Кому отомстил Пых, одетый и обутый в свой праведный гнев? Сокрушая Тилля за своего прадеда - деда проведшего всю войну в Бельгийском руднике- после которого на него даже не завели фильтрационного дела, потому что  он не попал под наблюдение, в поле зрения, и не перешагивал мерной поступью, задерганный унизительными процедурами проверки, не знающим ни ноты уважения, ни презумпции добросовестности вкупе с презумпцией невиновности..

Само нападение было  унижение за то, что нас перестали уважать, мысленно желая нас поставить на колени, столкнув нас с пьедестала естественного отбора. Именно это настроение и восприятие мировой истории, как незаконченного цивилизационного процесса переселения народов заставляло его думать, что все не случайно, а проходящая с их участием игра в «Цивилизацию» онлайн, где его среда жизни - весь мир  была полигоном, которым управлял неопытным геймер-ламер-игрок, не имевший опыта,  и не наделенный даром просчитывать наперед свои шаги, планировать загодя имеющееся в наличии время и ресурсы, и не способный глобально стратегически и тактически мыслить.

Трагически страдающий от неверных допущенных шагов, невзвешенных, от непонимания легкомысленного и наивного  сложившейся и продолжающей складываться ситуации, которого «история ничему не научила». Вынужденного вновь и вновь, спотыкаться, сводя прежние достижения «на нет», на великом «русском поле  экспериментов». Как будто подыгрывая матерому  геймеру в игре, оставлял за собой место для похлопывания  по плечу и панибратства, которое только мог себе допустить победитель, не теряя в своем лице своей улыбкой обворовывая, обслуживая и очаровывая вновь простоватого придурковатого лоха, накренившего свой корпус для очередного «прогиба»,  лебезящего в каждой позе, пританцовывающего на обеих ногах, и подставляющего щечку, для того чтобы ее «хорошенько потрепать» «ах, ты, сляаденький!..»

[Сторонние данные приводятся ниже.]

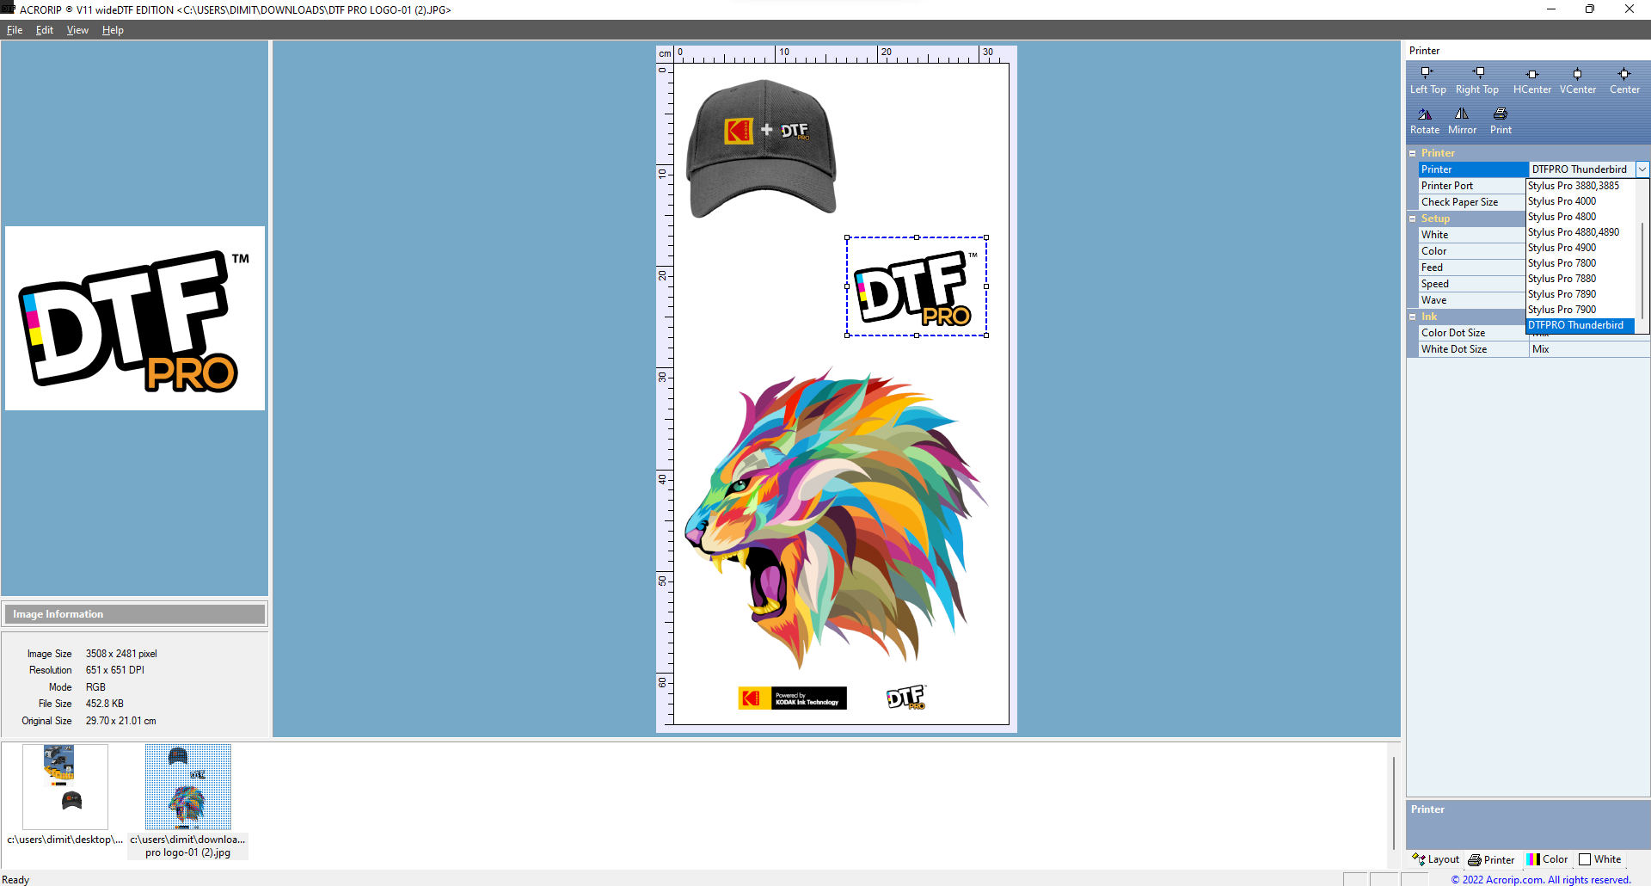Viewport: 1651px width, 886px height.
Task: Switch to the Color tab
Action: (1547, 859)
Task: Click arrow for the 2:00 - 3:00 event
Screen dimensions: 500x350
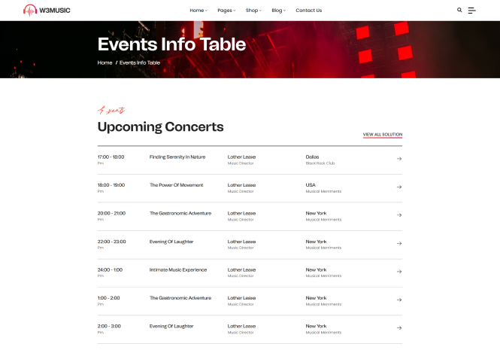Action: (x=399, y=328)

Пых демонстрировал, казалось бы,  несостоятельность в обычных вещах. Виной тому его умозрительное видение мира, собственные страхи и комплексы, синдромы которые продолжали соседствовать с ним и сопутствовать в его событийно пустой и размеренной одноманитной жизни сiромахи. Нужен был подвиг, вжиматься в сидение от страха, испытывая по жилам адреналин, выброшенный сверх обычной дозы, тужиться, сделать над собой усилие, пренебрегать своими прежними попытками  ставить все,  все что есть, на карты, уже трижды битые.

Дома, в пустой клетке собственного одиночества, в котором как в слове,  выцветали и тускнели буквы слова составляя только «д.. и..ч..ь» - ему оно и представлялось таким беспощадным, контролирующим ритм его жизни. Бесславное падение из живота женщины в гумусный чернозем земли, такой липкий и вязкий, остающийся на покровах жидкой вонючей смолой, размазанный и застрявший в трехдневной щетине, и вовремя невымытых волосах. И не было у кого искать, ни заступничества, притворяться и мимикрировать, как хамелеон зеленым листочком, или сухой веточкой, чтобы одновременно демонстрировать свои принципы  и пытаться диктовать свои условия, и соглашаться услужливо с бесцеремонной наглостью других, чтобы спасти себя и сохранить свою цельность от территориальных притязаний на «место под солнцем» и свою задницу, такую растяжимую с анатомической и символической точки зрения.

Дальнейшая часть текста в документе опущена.